From aircraft to the Sun, turbulence as it has never been seen before

Scientists have for the first time created turbulent motion in a fluid of light, ushering in a new field of research that uses photonics to study turbulence with unprecedented precision, describing processes ranging from aircraft aerodynamics to arterial blood flow, from the study of the Earth's magnetic field to solar corona eruptions.

The findings are published in Nature Photonics by the Advanced Photonics Group of the National Research Council’s Institute of Nanotechnology in Lecce, Italy, in collaboration with theoretical groups from the Institute of Physics at the Polish Academy of Sciences and University College London.

"Although turbulent motion is governed by equations that are well known in physics, the difficulty of the problem lies in the nonlinearity of these equations with respect to fluid velocity and the wide range of spatial scales involved: these two elements make it difficult to simulate turbulent dynamics numerically, even using the very powerful computers available today," says Dario Ballarini of CNR-Nanotec.

"The novelty of our study lies in having investigated turbulence from a new point of view, studying the phenomenon in a new system, quantum light fluids.
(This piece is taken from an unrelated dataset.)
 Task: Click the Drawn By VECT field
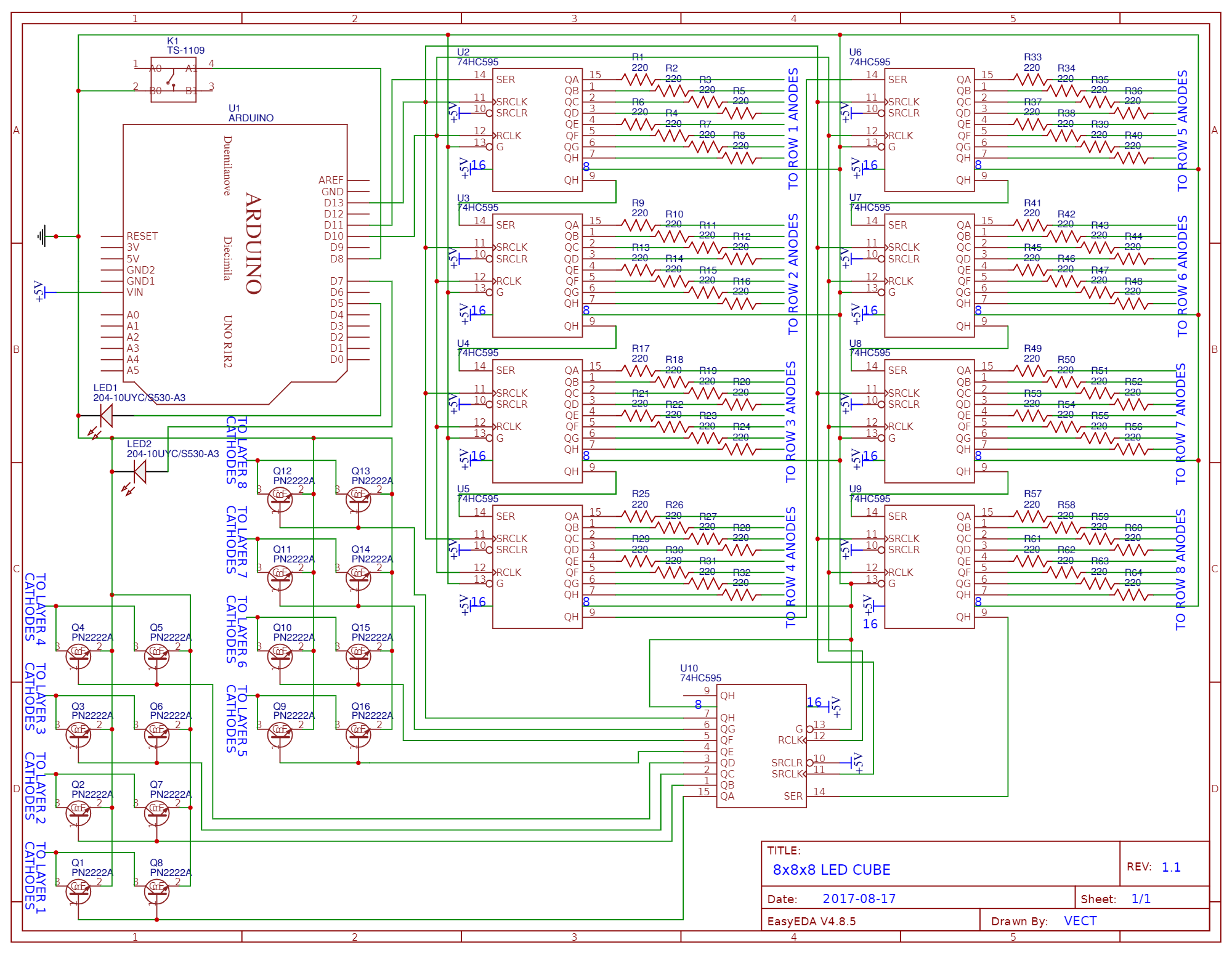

In order to create a quantum fluid of light, the coherence properties of light must be combined with the strong interactions typical of matter, and to do this we need to hybridize light particles (photons) with electrons."

In particular, the CNR researchers observed the inverse energy cascade, where large vortices form from smaller vortices and create large stable structures over time, instead of gradually dividing into smaller vortices down to microscopic spatial scales where energy is dissipated into heat.